**Provided text**.
┏━━
At the North American Review, we work with students in a practicum to produce the magazine, and I know they silently curse me when I accept a poem that doesn’t use the automatic space between the words, but rather expands and collapses the white space between words, because in layout of the magazine, we’re often adjusting pica. Pica is a finite measurement in printing magazines and newspapers that mark columns. A pica is just under ⅙ of an inch and there are 12 points in a pica, 72 points in one inch. Minutia, perhaps, but poets think of the spaces between words as part of the poem, too. Below is a poem we published in 2019 by Katie Prince. The image of her poem “poem in a cold war hellscape” is from our proofing pages and shows such spaces between words. Look at how these longer spaces between words and sentences function. In the third line, there is a heavy pause after “nuclear annihilation,” which indicates a type of eradication. In the fourth line, there is a long space after “reeling in,” creating anticipation for what is at the end of the fishing rod. In the last line there are spaces on both sides of “unexploded,” just as we’d give a wide berth to an undetonated bomb.
To get better acquainted with how to discuss poems and write them, knowing the parts of a poem is necessary. Let’s dissect the poem below, by Katie Farris, which first appeared in the pages of the NAR. Note that some of the definitions are from Poets.org and Poetry Foundation, both of which have great glossaries, and links are provided after the image of the poem to the terms discussed for more history and context.
Annotated version of In Memory of Polish Poet Zbigniew
Herbert’s Visit, Los Angeles, 1971 by Katie Farris
For extended alternate text and full-text of the poem, see Chapter 2 Addendum.
Epigraph, definition from Poets.org
Stanza, definition from Poets.org
Enjambment, definition from Poets.org
End-stopped line, definition from Poetry Foundation
Couplet, definition from Poets.org
Metaphor, definition from Poets.org
Stanzas
In prose writing, the convention is each paragraph works through its own idea. When a new idea is introduced, it gets a new paragraph. Stanzas in poetry move in a similar way, and it’s worth glossing that “la stanza” in Italian means “room.” Rooms in houses have different purposes: you cook in the kitchen, sleep in the bedroom, socialize in the living room, etc. Similarly, stanzas in poetry have different purposes: to disclose a speaker’s feelings, a speaker’s change of perspective, to provide imagery, etc. Many college students who start reading poetry seriously can become frustrated, particularly if they find a poem obtuse, or difficult to understand, and give up too early on a poem. A way to correct an obtuse reading experience is to step back from the poem and read it stanza by stanza. This way, the reader can trace the argument and tension of the poem, as well as the speaker’s attitude as it changes.
┗━━
**Required task 1**.
Answer these from the text on reading poetry:
(a) How many points are there in a pica?
(b) What does "la stanza" mean in Italian?
(c) In what year did the North American Review publish Katie Prince's poem?
**Required task 2**.
Reproduce everything in the text on reading poetry from "To get better" down to "history and context.".
**Required task 3**.
Carry on the text on reading poetry from its final sentence.

**Data shown**.
┏━━
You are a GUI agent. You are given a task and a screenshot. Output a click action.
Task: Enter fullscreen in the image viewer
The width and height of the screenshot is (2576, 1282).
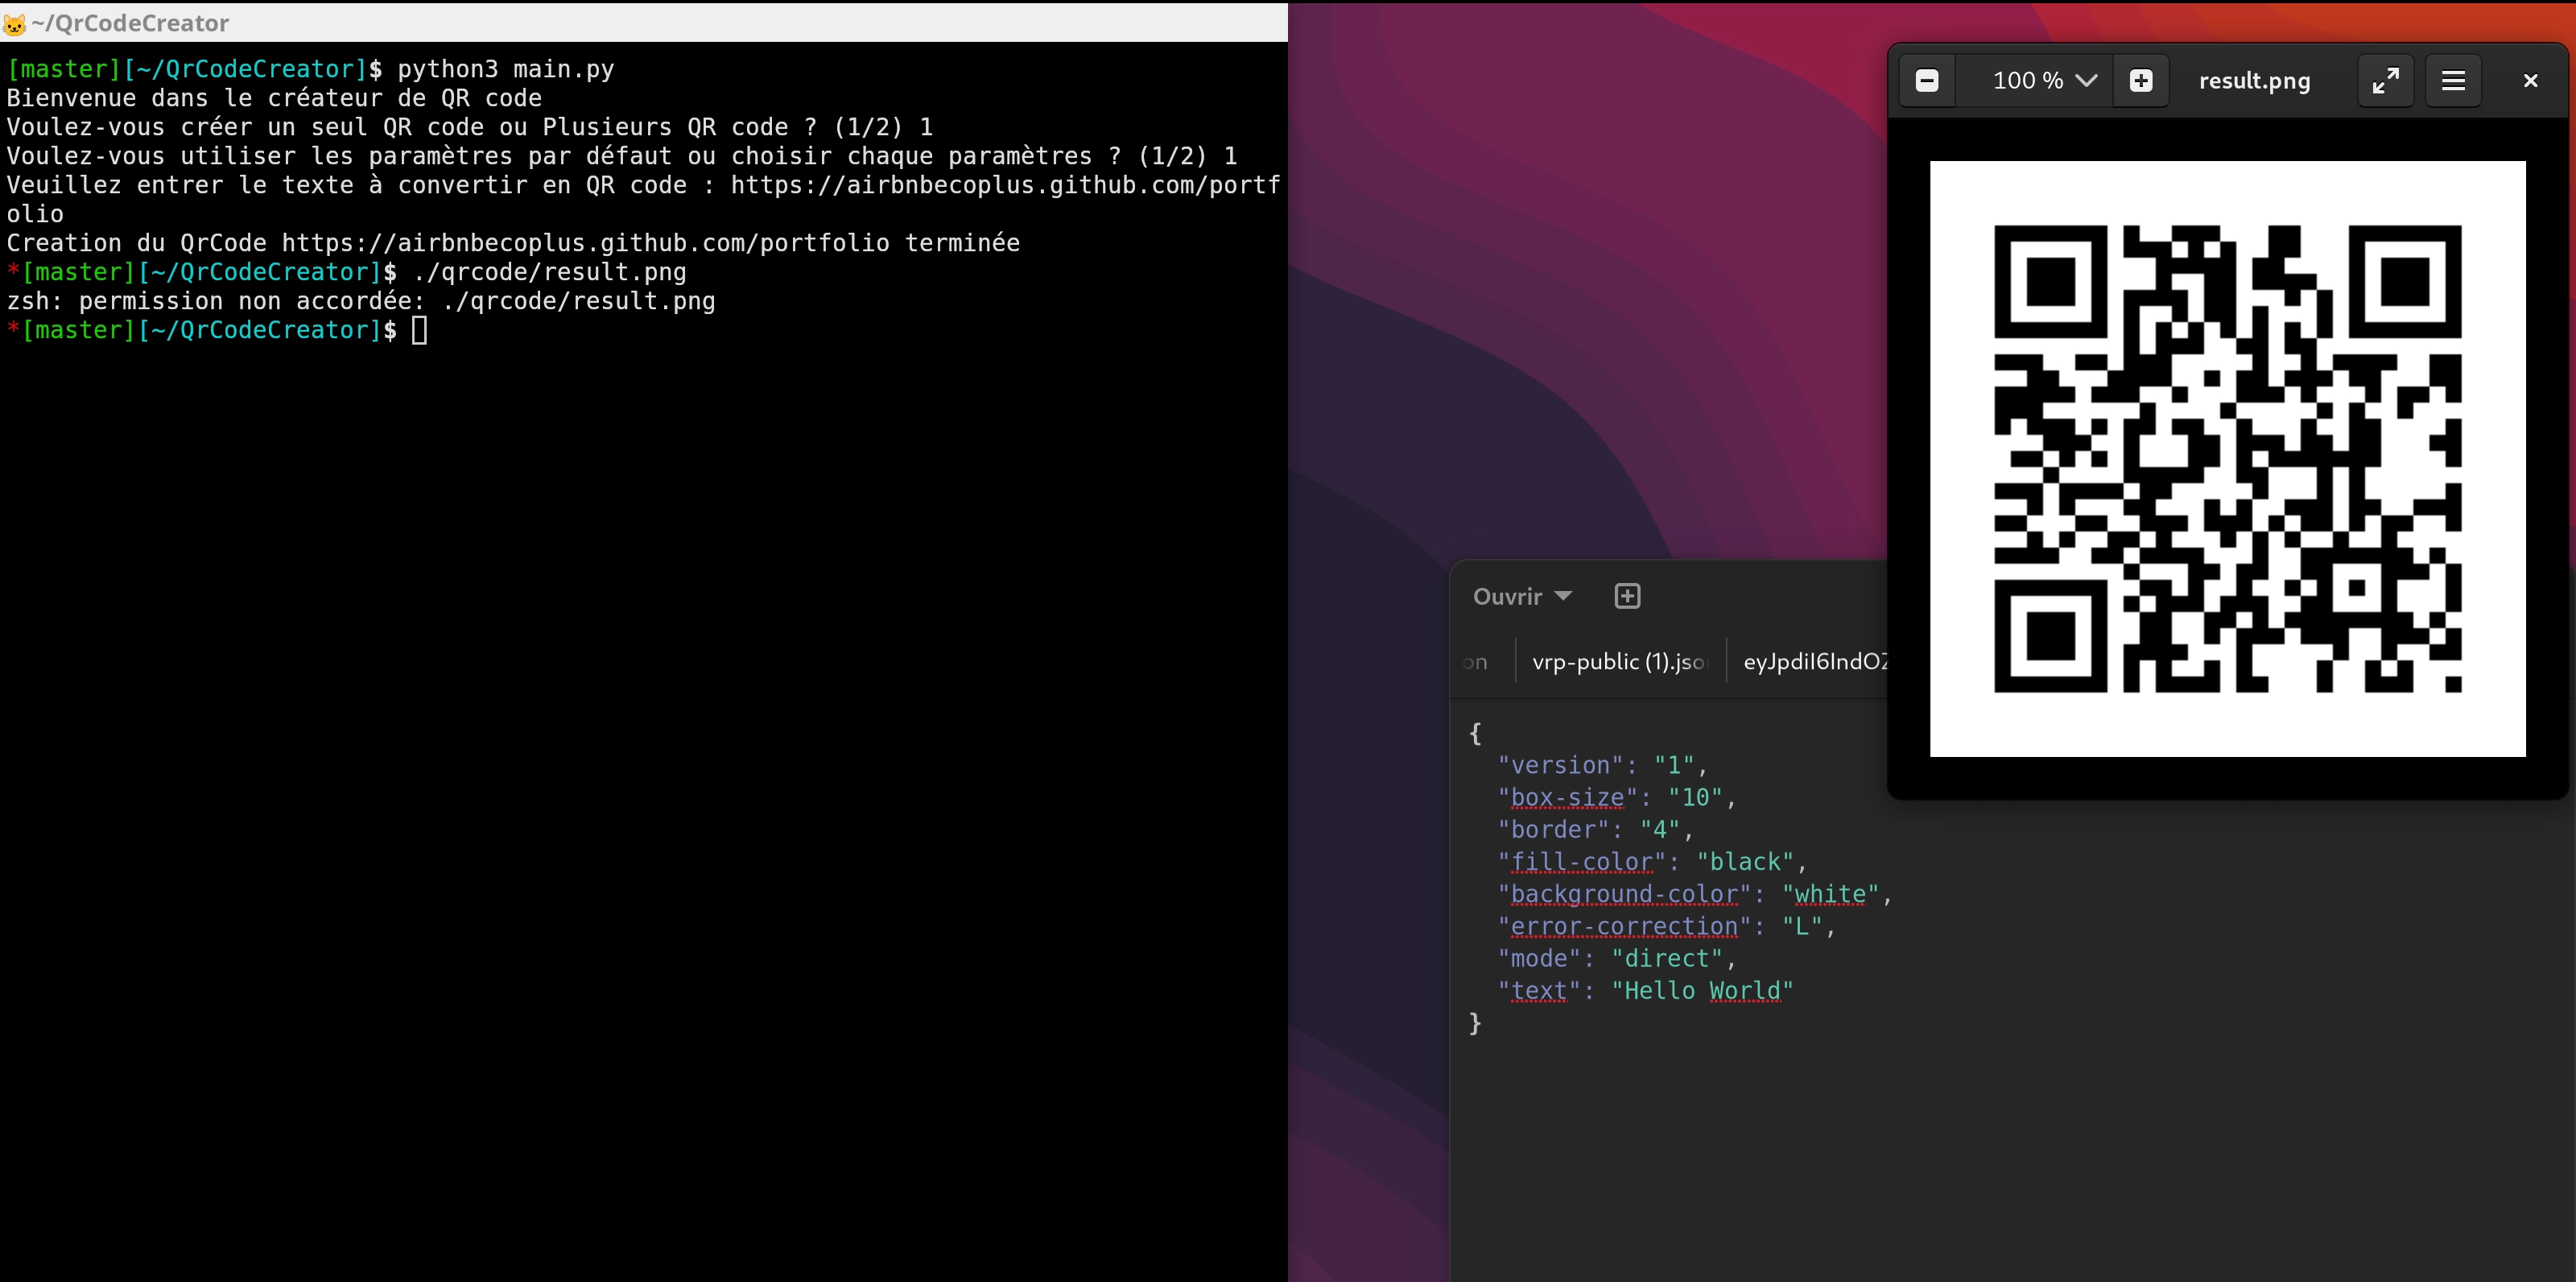pyautogui.click(x=2385, y=81)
┗━━
**Written answer 1**.
(a) 12
(b) Room
(c) 2019

**Written answer 2**.
To get better acquainted with how to discuss poems and write them, knowing the parts of a poem is necessary. Let’s dissect the poem below, by Katie Farris, which first appeared in the pages of the NAR. Note that some of the definitions are from Poets.org and Poetry Foundation, both of which have great glossaries, and links are provided after the image of the poem to the terms discussed for more history and context.

**Written answer 3**.
Take Ezra Pound’s poem, inspired by Li Po, “The River Merchant’s Wife: A Letter.” Using the reading questions from the previous chapter: What is the occasion? Who is the speaker? To whom are they speaking? How does this poem make you feel? What can you establish? Read the poem stanza by stanza. After each stanza, pause and ask these questions. Use the paradigm of each stanza as room. What does each stanza reveal about the speaker’s situation? Time? Her feelings about her husband? His presence? His absence?
In the first stanza the girl is an innocent, playful child. She is married to her “Lord” at fourteen and becomes shy and reclusive. In the next stanza, when she is fifteen, she is swept up in teenage passion: “I desired my dust to be mingled with yours.” In the third stanza, he leaves for work, and she mourns his absence. She begins the last stanza, noting her loneliness, “[b]y the gate now, the moss is grown,” meaning he’s not returned, and she is growing older while alone at home, just waiting. A stanza can also be a stance–a kind of rhetorical reasoning–especially in a narrative poem, and by the end of this poem, the wife has grown ambivalent toward her absent husband, only willing to meet him “[a]s far as Chō-fū-Sa” when he returns from his journey.
Try the stanza by stanza reading with Shannon Ballam’s poem, “The baby pig,” which was a finalist for the North American Review’s James Hearst Poetry Prize. You’ll notice that the title leads into the first line. How does this set up or subvert your expectations as you begin the poem?
The baby pig by Shannon Ballam
for Dave Lee
floated in a jar
of formaldehyde
in the fifth grade
science classroom.
Her face was so lonely,
eyes like elegant
brushstrokes on china,
mouth a fine gray line
curved into a sorrowful smile,
wrinkled snout no bigger
than a dime.
Her umbilical cord twisted
like a honeysuckle vine,
belly stippled with two rows
of nipples, and through
her nearly transparent skin
Stibbs saw her heart,
a ripe cherry,
pulse and shine.
He stuffed the jar inside
his coat. It stuck out
like a pregnant belly.
He crafted a nest
of quilts and sticks,
blue heating pad in the center,
and hunkered over the jar
as if it were an egg,
folding his arms along
his sides like wings,
scowling into the sunset,
concentrating hard
to sprout feathers
and a beak.
He would fly
them both away
and they’d be free.
When she was born,
he would name her Beauty.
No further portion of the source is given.